Description of the task:
In these entries, tally the lines where "computer" occurs. Respond with only the count.

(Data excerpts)
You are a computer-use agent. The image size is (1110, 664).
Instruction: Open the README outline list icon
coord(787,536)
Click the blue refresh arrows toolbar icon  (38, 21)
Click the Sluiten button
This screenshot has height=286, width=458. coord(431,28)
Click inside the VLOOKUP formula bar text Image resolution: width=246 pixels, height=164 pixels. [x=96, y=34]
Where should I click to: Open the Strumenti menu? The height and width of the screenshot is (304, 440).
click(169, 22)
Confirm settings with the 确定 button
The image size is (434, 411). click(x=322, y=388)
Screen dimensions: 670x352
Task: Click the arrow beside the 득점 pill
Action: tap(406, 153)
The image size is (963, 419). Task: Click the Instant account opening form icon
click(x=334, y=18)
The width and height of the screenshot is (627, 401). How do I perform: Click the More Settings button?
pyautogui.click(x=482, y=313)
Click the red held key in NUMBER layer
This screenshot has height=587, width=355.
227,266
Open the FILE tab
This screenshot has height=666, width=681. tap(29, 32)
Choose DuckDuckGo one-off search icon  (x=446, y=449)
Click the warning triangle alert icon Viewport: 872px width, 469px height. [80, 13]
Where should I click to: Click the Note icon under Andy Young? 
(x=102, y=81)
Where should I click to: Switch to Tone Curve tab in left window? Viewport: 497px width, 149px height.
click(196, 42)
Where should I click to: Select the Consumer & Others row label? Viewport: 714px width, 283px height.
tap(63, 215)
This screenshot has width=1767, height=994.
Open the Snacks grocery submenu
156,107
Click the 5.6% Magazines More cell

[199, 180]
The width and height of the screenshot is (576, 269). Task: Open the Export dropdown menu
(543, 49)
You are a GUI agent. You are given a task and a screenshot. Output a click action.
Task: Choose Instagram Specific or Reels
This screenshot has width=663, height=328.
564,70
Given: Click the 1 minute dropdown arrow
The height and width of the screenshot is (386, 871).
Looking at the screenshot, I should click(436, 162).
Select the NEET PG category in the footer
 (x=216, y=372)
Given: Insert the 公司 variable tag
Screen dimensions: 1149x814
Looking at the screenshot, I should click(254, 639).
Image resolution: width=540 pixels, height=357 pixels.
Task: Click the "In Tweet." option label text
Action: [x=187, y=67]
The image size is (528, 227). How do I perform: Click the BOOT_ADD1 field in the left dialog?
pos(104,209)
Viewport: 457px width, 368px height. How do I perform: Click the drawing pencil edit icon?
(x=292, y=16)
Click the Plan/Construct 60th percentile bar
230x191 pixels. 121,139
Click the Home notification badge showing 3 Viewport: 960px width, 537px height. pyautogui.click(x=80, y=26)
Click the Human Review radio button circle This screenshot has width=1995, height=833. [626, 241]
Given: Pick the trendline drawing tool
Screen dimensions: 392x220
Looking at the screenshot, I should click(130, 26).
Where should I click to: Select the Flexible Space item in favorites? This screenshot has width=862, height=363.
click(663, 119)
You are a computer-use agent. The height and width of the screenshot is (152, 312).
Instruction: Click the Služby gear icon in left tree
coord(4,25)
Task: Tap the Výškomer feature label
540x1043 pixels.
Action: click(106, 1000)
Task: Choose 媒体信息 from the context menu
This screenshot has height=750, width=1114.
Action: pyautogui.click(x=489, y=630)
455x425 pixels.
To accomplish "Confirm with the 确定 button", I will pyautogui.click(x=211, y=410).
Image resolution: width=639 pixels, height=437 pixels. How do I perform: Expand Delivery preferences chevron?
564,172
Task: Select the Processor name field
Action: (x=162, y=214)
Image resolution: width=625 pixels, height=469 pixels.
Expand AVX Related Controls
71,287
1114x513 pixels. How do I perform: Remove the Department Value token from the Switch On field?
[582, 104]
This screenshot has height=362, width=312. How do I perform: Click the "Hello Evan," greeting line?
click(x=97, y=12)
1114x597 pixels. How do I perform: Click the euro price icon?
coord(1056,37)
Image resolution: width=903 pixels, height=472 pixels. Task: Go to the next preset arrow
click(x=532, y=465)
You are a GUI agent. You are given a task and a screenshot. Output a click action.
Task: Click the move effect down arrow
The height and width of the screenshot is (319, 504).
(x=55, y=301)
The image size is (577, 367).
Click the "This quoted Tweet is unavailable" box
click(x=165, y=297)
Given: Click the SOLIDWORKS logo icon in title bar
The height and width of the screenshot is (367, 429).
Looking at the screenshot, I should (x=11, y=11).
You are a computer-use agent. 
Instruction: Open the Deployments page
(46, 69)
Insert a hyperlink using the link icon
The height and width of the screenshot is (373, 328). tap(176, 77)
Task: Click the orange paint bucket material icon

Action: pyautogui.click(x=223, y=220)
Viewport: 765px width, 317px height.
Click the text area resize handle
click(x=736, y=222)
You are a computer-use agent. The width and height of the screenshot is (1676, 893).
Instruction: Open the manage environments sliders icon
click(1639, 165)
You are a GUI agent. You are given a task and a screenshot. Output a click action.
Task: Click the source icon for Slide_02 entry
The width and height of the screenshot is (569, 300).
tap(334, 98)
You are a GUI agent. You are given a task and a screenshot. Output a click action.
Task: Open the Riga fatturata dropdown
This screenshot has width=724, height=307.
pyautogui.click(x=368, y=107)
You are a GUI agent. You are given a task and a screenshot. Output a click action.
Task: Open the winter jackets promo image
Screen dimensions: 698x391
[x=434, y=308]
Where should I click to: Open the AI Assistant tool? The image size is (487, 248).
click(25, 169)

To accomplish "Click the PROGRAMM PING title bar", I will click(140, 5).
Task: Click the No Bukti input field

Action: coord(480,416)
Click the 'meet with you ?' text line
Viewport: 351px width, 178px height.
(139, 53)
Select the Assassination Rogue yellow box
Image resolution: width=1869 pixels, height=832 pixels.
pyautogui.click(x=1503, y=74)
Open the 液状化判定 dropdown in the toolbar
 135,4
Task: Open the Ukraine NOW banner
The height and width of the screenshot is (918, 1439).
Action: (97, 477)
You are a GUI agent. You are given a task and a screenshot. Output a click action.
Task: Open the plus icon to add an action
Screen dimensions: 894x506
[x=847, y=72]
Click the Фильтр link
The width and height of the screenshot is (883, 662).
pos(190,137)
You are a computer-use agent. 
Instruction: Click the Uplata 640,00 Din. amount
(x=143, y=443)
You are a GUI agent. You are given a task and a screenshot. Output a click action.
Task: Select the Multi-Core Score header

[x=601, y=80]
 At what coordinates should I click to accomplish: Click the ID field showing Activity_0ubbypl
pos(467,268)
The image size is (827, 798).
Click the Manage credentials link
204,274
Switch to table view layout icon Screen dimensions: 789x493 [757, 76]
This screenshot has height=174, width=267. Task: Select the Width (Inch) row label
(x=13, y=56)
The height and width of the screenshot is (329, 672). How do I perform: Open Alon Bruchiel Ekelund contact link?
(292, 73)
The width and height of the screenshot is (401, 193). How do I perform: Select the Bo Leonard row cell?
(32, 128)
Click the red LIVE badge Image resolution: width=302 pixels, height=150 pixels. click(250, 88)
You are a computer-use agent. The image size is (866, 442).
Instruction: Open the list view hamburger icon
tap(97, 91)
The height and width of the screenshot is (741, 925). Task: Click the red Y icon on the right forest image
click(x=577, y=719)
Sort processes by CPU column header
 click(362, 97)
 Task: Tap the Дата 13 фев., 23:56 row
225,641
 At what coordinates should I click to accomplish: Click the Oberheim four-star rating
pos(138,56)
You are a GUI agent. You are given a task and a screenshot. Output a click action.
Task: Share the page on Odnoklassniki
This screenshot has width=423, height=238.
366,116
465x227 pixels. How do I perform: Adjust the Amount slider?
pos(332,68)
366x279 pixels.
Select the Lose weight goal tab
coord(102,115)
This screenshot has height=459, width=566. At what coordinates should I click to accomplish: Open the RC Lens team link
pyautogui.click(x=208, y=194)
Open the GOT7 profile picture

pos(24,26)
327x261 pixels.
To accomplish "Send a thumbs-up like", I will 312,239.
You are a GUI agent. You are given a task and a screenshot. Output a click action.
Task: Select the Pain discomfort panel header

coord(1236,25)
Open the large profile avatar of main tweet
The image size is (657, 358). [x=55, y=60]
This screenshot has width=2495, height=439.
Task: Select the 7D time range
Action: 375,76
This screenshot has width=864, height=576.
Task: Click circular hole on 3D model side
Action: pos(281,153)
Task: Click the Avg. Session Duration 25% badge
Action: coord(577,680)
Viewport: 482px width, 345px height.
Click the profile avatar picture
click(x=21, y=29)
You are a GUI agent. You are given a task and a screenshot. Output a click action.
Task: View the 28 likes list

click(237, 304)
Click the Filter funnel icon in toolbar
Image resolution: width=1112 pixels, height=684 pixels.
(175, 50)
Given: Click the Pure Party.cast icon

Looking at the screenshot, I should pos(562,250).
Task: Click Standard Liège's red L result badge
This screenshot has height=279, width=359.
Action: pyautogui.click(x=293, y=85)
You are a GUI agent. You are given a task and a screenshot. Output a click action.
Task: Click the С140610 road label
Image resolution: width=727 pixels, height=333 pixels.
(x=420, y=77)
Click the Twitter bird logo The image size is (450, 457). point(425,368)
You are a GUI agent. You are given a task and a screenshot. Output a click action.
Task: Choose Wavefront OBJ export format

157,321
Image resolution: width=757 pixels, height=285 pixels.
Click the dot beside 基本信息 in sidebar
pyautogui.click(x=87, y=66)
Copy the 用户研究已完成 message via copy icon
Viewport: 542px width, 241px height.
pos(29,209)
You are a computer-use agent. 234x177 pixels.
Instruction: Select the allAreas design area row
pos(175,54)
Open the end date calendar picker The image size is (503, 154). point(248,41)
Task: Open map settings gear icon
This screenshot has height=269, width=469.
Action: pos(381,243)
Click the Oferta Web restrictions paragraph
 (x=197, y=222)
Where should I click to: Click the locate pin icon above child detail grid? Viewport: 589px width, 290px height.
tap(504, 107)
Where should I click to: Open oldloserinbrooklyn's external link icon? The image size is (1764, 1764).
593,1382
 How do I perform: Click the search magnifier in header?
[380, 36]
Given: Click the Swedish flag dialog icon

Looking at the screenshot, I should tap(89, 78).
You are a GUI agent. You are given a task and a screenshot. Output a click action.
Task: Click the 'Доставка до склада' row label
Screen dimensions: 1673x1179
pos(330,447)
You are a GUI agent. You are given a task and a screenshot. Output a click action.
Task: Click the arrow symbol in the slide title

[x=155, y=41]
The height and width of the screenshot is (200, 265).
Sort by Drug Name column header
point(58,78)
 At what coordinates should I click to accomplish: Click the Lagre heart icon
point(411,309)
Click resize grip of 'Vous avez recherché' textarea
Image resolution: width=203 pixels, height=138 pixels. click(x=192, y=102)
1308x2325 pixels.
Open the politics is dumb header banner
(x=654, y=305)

Expected answer:
7